Rachel Nelms, M.A. '12

Read about Rachel Nelms,  
M.A. '12 and her career as a  
Grief Art Therapist.

Read about Rachel Nelms,
M.A. '12 and her career as a
Grief Art Therapist.

Rachel Nelms graduated from the Adler School of Professional Psychology Chicago campus in 2012, with a Master of Arts in Counseling Psychology: Art Therapy and a Certificate in Substance Abuse Counseling. Currently, she is the Grief Art Thearpist at Horizon Hospice and Palliative Care, where she works with youth in the Chicago Public Schools. Learn more about Rachel, her Adler School experience, and her career.

Q: Tell us about your career.

Rachel: I am a bereavement counselor who runs grief art therapy groups in Chicago Public Schools. The goals of my program, BraveHeart in Schools, are to reach out to youth who have suffered the loss of a special person and provide a safe place to help them with their grief journey. The BraveHeart in Schools philosophy follows a humanistic approach that acknowledges no one should have to grieve alone and models constructive coping mechanisms within a nurturing community. The program seeks to reach neighborhoods that experience a high incidence of death from violence. Additionally, BraveHeart in Schools hopes to diminish the stigma associated with talking about death and build positive coping skills.

Q: What is your impact on the individuals or communities with whom you work?

Rachel: The impact on individuals and communities where BraveHeart in Schools is offered has been very positive. BraveHeart in Schools was created in February 2013 in one school, and by February 2014 had expanded into five schools. Additionally, BraveHeart in Schools is repeating the program in three of the five schools because the students, faculty, and parents saw the positive changes in the participants.

Q: How did your Adler School experience affect where you are today?

Rachel: The Adler School experience had a significant impact on where I am today and had I attended another institution I would be uncertain if I would have been able to accomplish what I have done in such a short period of time. The rigorous curriculum and preparation through multiple practicum experiences really taught me the hands-on knowledge of how to take an idea and turn it into action.

Q: Was there a particular Adler School faculty member or experience as a student that has most influenced you, and why?

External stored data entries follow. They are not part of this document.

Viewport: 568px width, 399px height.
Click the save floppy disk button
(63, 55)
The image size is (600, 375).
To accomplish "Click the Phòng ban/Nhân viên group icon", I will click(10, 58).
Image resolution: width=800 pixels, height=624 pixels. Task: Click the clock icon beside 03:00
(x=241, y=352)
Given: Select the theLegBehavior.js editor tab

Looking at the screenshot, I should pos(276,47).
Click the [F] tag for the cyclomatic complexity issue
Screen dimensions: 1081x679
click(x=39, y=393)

Rachel: The Art Therapy department, particularly Gail Roy and Dr. Katy Barrington, have had and continue to be significant influences in my personal and professional life. From the day Dr. Barrington interviewed me for my application to attend the Adler School; she has made an imprint on my life. She has taught me to not only believe in my dreams, but to take a step further to make them happen and then go even further. Her research methods class solidified my pursuit to change the methodology of how we view grief and seek ways to provide support for those in need.

Gail has been and continues to be a major advocate for my BraveHeart in Schools dream. She never let me forget that what I was doing had purpose and significance. Gail wholeheartedly believes in the art therapy process and encouraged me to think outside of the box to make my dream come true.

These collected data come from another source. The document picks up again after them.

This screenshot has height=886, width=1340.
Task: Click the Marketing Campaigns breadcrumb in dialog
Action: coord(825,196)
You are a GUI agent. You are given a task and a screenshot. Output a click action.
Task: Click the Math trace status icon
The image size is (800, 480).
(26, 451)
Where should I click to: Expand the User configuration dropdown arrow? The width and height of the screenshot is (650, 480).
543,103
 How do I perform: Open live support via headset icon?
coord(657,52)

Q: What career accomplishment have you found most fulfilling, or considered your greatest professional accomplishment?

Rachel: My career accomplishment that is most fulfilling is that at sixteen years old I stated I want to be an art therapist and go to the Adler School - and I did. The BraveHeart in Schools program is my most fulfilling professional accomplishment. I was hired during my internship and decided to take on the BraveHeart Program. After struggling to get participants to join our evening support group, I thought outside of the box and went directly to Chicago Public Schools. I distinctly remember speaking with our Communities in School liaison, Karen Roddie, and saying, “I want to run grief art therapy groups in schools, can we make this happen?” I have the joy and honor to bear witness to students who are grieving and support them through the art therapy process in their grief journey every day. This is the dream, and I am looking forward to the future with high hopes of publishing research and furthering the field of Art Therapy and Children’s grief.

Q: What is the single most important piece of career advice you can give someone in your field?

Rachel: Post this on your wall and look at it every day, “Understand now that every setback is another opportunity to make something incredible happen.” Also, keep a daily drawing journal and work on it each day. You will be amazed at the power of the healing process.

Q: What advice can you give a student just joining the Adler School?

Rachel:  The Adler School will be one of the most intense, rigorous, and life changing experiences that you will ever have. Embrace every moment of it. Make sure that you build in time to care for yourself every day and make that a priority that stays at the top of the list. The School is incredibly challenging and you need to make sure that you’re taken care of too, because you are going to need your strength.